In May it took it one step further by kicking off its panel review and bringing in diversity as a criteria for UK law firms for the first time.

The bank sent out requests for proposals, which asked law firms to provide information on their diversity make-up.

Gay rights advocacy group Stonewall asked to meet Clifford Chance in the wake of a discrimination claim brought by former competition partner Michael Bryceland.

The sexual orientation claim was thought to be the first against a UK law firm. It was settled in April for an undisclosed amount.

Clifford Chance responded by launching a lesbian, gay, bisexual and transgender network that Stonewall described as “a positive step”.

‘Lawyers charge too much’ shock
In-house counsel were shocked when The Lawyer revealed the full extent of ­escalating legal fees.

Average partner hourly rates at magic circle firms rose by 67 per cent, from £375 to £625, during the past four years, with the cost for specialist tax or regulatory advice coming in at around £700 per hour. At national firms partner rates spiralled by 89 per cent, from £185 to £350 an hour.

Magic circle goes west…
The UK’s magic circle firms all looked to New York as a major focus for expansion.
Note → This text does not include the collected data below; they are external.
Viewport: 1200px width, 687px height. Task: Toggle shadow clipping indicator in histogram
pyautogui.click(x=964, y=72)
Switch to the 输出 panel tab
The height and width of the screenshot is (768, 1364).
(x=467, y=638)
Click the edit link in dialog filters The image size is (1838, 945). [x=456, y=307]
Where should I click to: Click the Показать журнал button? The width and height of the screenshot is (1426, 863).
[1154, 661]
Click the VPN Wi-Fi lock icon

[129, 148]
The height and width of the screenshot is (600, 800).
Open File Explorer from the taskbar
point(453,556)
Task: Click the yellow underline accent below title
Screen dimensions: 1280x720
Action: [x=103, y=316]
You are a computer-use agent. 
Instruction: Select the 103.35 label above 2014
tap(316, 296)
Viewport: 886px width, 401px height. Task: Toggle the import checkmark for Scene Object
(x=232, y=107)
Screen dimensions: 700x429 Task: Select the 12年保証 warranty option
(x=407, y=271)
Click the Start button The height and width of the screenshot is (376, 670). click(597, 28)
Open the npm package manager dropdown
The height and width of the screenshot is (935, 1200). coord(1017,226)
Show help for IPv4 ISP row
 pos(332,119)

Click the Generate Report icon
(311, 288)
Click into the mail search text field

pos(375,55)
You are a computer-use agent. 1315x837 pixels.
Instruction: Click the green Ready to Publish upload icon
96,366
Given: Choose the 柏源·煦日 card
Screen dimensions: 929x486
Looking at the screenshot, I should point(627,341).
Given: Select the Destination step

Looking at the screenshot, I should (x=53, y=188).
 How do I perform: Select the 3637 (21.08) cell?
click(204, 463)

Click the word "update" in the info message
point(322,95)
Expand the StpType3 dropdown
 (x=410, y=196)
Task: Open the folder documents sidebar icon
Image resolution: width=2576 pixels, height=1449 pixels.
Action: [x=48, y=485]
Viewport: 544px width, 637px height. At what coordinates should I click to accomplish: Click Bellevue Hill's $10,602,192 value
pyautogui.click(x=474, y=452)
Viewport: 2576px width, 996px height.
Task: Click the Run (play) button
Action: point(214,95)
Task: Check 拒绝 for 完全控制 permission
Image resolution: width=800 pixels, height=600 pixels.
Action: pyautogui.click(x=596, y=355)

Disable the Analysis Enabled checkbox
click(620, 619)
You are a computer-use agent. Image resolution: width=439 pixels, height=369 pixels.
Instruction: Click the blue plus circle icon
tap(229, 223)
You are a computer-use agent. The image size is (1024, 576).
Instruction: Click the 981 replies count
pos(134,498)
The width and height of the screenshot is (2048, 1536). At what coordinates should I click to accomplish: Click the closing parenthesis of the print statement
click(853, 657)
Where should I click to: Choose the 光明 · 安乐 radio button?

Clifford Chance relaunched its US practice following its first major strategy review in seven years. The formal recommitment to its £150m US business meant a sustained lateral drive and the relocation of rainmakers to New York. The firm was attempting to differentiate itself globally from the rest of the magic circle, but others would soon follow.

Linklaters managing partner-elect Simon Davies revealed he would kick off his term of office with an ambitious plan to make the firm a major player on Wall Street.

Linklaters sent banking head John Tucker to New York as Americas managing partner with a remit to do for the US practice what he had done for banking.

… but BLP ditches US partner
Berwin Leighton Paisner (BLP) and New York firm Kramer Levin ditched their formal alliance after five years of cooperation.

The association was set up in October 2002 and was seen by both firms as a prelude to a full merger, but it came to an end amid dissatisfaction on the part of BLP.

Kramer Levin was downgraded to the status of ‘preferred firm’, of which BLP has 100 in 50 jurisdictions around the world.

BLP monitored the level and quality of referrals for more than a year ago before deciding to withdraw from the alliance.

WFW and Chadbourne fail to merge
The union of UK firm Watson Farley & Williams and US firm Chadbourne & Parke looked like a marriage made in heaven.

The plan was to create a global energy/infrastructure firm. Management and partners all seemed initially keen, but the negotiations dragged on and eventually petered out.

Smith J v Addleshaws
Mr Justice Peter Smith seemed to have had enough of the bench after it was revealed he was in negotiations with Addleshaw Goddard in a £750,000-a-year package for him and a court ­assistant, which would have equated to the top of the Addleshaws’ equity.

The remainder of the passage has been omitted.